## Activity:
Repeat back the listing below, word for word and in full.

________________________

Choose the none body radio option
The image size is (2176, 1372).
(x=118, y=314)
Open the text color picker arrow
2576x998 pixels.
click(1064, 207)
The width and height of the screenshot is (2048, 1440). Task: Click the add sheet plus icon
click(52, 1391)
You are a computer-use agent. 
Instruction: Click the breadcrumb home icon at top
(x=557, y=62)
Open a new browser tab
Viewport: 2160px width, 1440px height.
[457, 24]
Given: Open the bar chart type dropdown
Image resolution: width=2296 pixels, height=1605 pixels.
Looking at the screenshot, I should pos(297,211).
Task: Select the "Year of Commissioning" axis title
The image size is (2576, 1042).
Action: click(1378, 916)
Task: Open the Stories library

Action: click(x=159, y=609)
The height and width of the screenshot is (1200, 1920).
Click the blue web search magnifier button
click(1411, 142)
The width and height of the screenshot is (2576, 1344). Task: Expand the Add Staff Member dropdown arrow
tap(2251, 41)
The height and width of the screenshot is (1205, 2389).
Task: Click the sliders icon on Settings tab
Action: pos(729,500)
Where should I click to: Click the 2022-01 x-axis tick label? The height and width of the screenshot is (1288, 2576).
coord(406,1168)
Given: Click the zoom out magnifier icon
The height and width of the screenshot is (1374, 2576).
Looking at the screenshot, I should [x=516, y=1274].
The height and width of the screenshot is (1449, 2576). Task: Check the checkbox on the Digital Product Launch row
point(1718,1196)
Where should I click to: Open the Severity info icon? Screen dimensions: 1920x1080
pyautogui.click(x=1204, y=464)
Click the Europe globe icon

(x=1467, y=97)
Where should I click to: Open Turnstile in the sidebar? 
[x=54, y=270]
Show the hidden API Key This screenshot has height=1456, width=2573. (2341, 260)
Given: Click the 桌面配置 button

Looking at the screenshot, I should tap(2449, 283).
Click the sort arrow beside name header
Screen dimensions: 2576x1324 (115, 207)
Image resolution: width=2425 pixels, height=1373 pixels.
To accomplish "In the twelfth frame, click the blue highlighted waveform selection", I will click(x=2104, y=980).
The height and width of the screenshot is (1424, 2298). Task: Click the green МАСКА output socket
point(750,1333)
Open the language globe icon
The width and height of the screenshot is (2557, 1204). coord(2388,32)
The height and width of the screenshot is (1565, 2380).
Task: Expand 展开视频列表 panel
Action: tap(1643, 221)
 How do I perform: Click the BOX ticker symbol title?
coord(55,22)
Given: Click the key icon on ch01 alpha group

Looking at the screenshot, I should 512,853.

________________________

## Task result:
Choose the none body radio option
The image size is (2176, 1372).
(x=118, y=314)
Open the text color picker arrow
2576x998 pixels.
click(1064, 207)
The width and height of the screenshot is (2048, 1440). Task: Click the add sheet plus icon
click(52, 1391)
You are a computer-use agent. 
Instruction: Click the breadcrumb home icon at top
(x=557, y=62)
Open a new browser tab
Viewport: 2160px width, 1440px height.
[457, 24]
Given: Open the bar chart type dropdown
Image resolution: width=2296 pixels, height=1605 pixels.
Looking at the screenshot, I should pos(297,211).
Task: Select the "Year of Commissioning" axis title
The image size is (2576, 1042).
Action: click(1378, 916)
Task: Open the Stories library

Action: click(x=159, y=609)
The height and width of the screenshot is (1200, 1920).
Click the blue web search magnifier button
click(1411, 142)
The width and height of the screenshot is (2576, 1344). Task: Expand the Add Staff Member dropdown arrow
tap(2251, 41)
The height and width of the screenshot is (1205, 2389).
Task: Click the sliders icon on Settings tab
Action: pos(729,500)
Where should I click to: Click the 2022-01 x-axis tick label? The height and width of the screenshot is (1288, 2576).
coord(406,1168)
Given: Click the zoom out magnifier icon
The height and width of the screenshot is (1374, 2576).
Looking at the screenshot, I should [x=516, y=1274].
The height and width of the screenshot is (1449, 2576). Task: Check the checkbox on the Digital Product Launch row
point(1718,1196)
Where should I click to: Open the Severity info icon? Screen dimensions: 1920x1080
pyautogui.click(x=1204, y=464)
Click the Europe globe icon

(x=1467, y=97)
Where should I click to: Open Turnstile in the sidebar? 
[x=54, y=270]
Show the hidden API Key This screenshot has height=1456, width=2573. (2341, 260)
Given: Click the 桌面配置 button

Looking at the screenshot, I should tap(2449, 283).
Click the sort arrow beside name header
Screen dimensions: 2576x1324 (115, 207)
Image resolution: width=2425 pixels, height=1373 pixels.
To accomplish "In the twelfth frame, click the blue highlighted waveform selection", I will click(x=2104, y=980).
The height and width of the screenshot is (1424, 2298). Task: Click the green МАСКА output socket
point(750,1333)
Open the language globe icon
The width and height of the screenshot is (2557, 1204). coord(2388,32)
The height and width of the screenshot is (1565, 2380).
Task: Expand 展开视频列表 panel
Action: tap(1643, 221)
 How do I perform: Click the BOX ticker symbol title?
coord(55,22)
Given: Click the key icon on ch01 alpha group

Looking at the screenshot, I should 512,853.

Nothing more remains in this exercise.